• WHAT IS BEING ASKED
Return each of the following items verbatim, line for line, without any alteration.

• MATERIAL SHOWN
_____
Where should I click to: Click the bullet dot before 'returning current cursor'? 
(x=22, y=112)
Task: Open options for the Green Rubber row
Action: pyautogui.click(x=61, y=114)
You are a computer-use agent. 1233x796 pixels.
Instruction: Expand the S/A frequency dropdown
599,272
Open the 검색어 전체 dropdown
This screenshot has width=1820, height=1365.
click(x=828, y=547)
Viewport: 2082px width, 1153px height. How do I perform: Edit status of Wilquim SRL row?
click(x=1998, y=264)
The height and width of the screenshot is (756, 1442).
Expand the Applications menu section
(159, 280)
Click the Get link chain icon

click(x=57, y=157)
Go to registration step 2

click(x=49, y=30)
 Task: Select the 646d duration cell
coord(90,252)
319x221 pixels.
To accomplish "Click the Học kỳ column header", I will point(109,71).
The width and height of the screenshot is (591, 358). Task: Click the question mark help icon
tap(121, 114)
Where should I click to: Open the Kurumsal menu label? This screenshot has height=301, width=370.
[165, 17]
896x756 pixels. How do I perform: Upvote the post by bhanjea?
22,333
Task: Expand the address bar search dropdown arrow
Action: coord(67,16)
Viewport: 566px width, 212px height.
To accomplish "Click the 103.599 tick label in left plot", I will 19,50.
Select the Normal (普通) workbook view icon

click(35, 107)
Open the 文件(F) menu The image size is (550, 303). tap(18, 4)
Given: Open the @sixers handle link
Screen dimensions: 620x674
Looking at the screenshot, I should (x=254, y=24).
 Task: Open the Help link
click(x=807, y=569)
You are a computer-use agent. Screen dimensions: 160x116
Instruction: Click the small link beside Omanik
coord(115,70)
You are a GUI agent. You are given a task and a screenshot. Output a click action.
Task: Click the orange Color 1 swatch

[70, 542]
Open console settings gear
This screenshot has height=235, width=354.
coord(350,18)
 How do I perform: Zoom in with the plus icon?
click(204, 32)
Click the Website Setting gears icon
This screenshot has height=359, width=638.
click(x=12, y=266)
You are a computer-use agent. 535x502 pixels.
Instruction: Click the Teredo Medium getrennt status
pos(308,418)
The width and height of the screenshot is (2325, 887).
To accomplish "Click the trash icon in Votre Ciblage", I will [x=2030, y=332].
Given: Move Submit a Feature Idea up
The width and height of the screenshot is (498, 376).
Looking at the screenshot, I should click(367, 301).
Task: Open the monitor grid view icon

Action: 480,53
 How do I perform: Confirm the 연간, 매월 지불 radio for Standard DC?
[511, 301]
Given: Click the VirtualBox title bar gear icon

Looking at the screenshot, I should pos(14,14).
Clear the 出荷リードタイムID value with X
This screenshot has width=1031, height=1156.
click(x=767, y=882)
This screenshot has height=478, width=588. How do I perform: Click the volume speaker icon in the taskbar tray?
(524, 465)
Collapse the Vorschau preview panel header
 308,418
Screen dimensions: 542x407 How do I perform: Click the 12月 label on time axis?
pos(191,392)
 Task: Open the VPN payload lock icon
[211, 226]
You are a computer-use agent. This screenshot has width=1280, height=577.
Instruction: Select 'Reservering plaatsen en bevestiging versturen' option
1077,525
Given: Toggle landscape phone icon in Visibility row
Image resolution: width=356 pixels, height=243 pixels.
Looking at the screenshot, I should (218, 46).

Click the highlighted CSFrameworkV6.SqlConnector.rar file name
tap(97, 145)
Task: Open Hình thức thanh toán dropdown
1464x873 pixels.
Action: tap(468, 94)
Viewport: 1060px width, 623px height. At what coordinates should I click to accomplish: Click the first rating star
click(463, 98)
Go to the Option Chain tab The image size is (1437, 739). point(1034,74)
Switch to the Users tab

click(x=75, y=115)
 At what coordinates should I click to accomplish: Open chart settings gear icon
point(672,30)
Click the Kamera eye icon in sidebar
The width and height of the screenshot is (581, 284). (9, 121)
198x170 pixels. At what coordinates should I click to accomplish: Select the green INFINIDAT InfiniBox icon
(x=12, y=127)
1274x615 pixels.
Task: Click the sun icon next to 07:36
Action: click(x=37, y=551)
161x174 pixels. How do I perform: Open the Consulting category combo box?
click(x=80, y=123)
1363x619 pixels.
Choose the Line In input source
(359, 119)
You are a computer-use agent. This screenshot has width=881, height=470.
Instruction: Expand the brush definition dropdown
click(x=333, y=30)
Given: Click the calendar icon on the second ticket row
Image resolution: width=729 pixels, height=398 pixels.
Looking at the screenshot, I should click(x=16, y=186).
_____
• SOLUTION FOR THIS EXERCISE
Where should I click to: Click the bullet dot before 'returning current cursor'? 
(x=22, y=112)
Task: Open options for the Green Rubber row
Action: pyautogui.click(x=61, y=114)
You are a computer-use agent. 1233x796 pixels.
Instruction: Expand the S/A frequency dropdown
599,272
Open the 검색어 전체 dropdown
This screenshot has width=1820, height=1365.
click(x=828, y=547)
Viewport: 2082px width, 1153px height. How do I perform: Edit status of Wilquim SRL row?
click(x=1998, y=264)
The height and width of the screenshot is (756, 1442).
Expand the Applications menu section
(159, 280)
Click the Get link chain icon

click(x=57, y=157)
Go to registration step 2

click(x=49, y=30)
 Task: Select the 646d duration cell
coord(90,252)
319x221 pixels.
To accomplish "Click the Học kỳ column header", I will point(109,71).
The width and height of the screenshot is (591, 358). Task: Click the question mark help icon
tap(121, 114)
Where should I click to: Open the Kurumsal menu label? This screenshot has height=301, width=370.
[165, 17]
896x756 pixels. How do I perform: Upvote the post by bhanjea?
22,333
Task: Expand the address bar search dropdown arrow
Action: coord(67,16)
Viewport: 566px width, 212px height.
To accomplish "Click the 103.599 tick label in left plot", I will 19,50.
Select the Normal (普通) workbook view icon

click(35, 107)
Open the 文件(F) menu The image size is (550, 303). tap(18, 4)
Given: Open the @sixers handle link
Screen dimensions: 620x674
Looking at the screenshot, I should (x=254, y=24).
 Task: Open the Help link
click(x=807, y=569)
You are a computer-use agent. Screen dimensions: 160x116
Instruction: Click the small link beside Omanik
coord(115,70)
You are a GUI agent. You are given a task and a screenshot. Output a click action.
Task: Click the orange Color 1 swatch

[70, 542]
Open console settings gear
This screenshot has height=235, width=354.
coord(350,18)
 How do I perform: Zoom in with the plus icon?
click(204, 32)
Click the Website Setting gears icon
This screenshot has height=359, width=638.
click(x=12, y=266)
You are a computer-use agent. 535x502 pixels.
Instruction: Click the Teredo Medium getrennt status
pos(308,418)
The width and height of the screenshot is (2325, 887).
To accomplish "Click the trash icon in Votre Ciblage", I will [x=2030, y=332].
Given: Move Submit a Feature Idea up
The width and height of the screenshot is (498, 376).
Looking at the screenshot, I should click(367, 301).
Task: Open the monitor grid view icon

Action: 480,53
 How do I perform: Confirm the 연간, 매월 지불 radio for Standard DC?
[511, 301]
Given: Click the VirtualBox title bar gear icon

Looking at the screenshot, I should pos(14,14).
Clear the 出荷リードタイムID value with X
This screenshot has width=1031, height=1156.
click(x=767, y=882)
This screenshot has height=478, width=588. How do I perform: Click the volume speaker icon in the taskbar tray?
(524, 465)
Collapse the Vorschau preview panel header
 308,418
Screen dimensions: 542x407 How do I perform: Click the 12月 label on time axis?
pos(191,392)
 Task: Open the VPN payload lock icon
[211, 226]
You are a computer-use agent. This screenshot has width=1280, height=577.
Instruction: Select 'Reservering plaatsen en bevestiging versturen' option
1077,525
Given: Toggle landscape phone icon in Visibility row
Image resolution: width=356 pixels, height=243 pixels.
Looking at the screenshot, I should (218, 46).

Click the highlighted CSFrameworkV6.SqlConnector.rar file name
tap(97, 145)
Task: Open Hình thức thanh toán dropdown
1464x873 pixels.
Action: tap(468, 94)
Viewport: 1060px width, 623px height. At what coordinates should I click to accomplish: Click the first rating star
click(463, 98)
Go to the Option Chain tab The image size is (1437, 739). point(1034,74)
Switch to the Users tab

click(x=75, y=115)
 At what coordinates should I click to accomplish: Open chart settings gear icon
point(672,30)
Click the Kamera eye icon in sidebar
The width and height of the screenshot is (581, 284). (9, 121)
198x170 pixels. At what coordinates should I click to accomplish: Select the green INFINIDAT InfiniBox icon
(x=12, y=127)
1274x615 pixels.
Task: Click the sun icon next to 07:36
Action: click(x=37, y=551)
161x174 pixels. How do I perform: Open the Consulting category combo box?
click(x=80, y=123)
1363x619 pixels.
Choose the Line In input source
(359, 119)
You are a computer-use agent. This screenshot has width=881, height=470.
Instruction: Expand the brush definition dropdown
click(x=333, y=30)
Given: Click the calendar icon on the second ticket row
Image resolution: width=729 pixels, height=398 pixels.
Looking at the screenshot, I should click(x=16, y=186).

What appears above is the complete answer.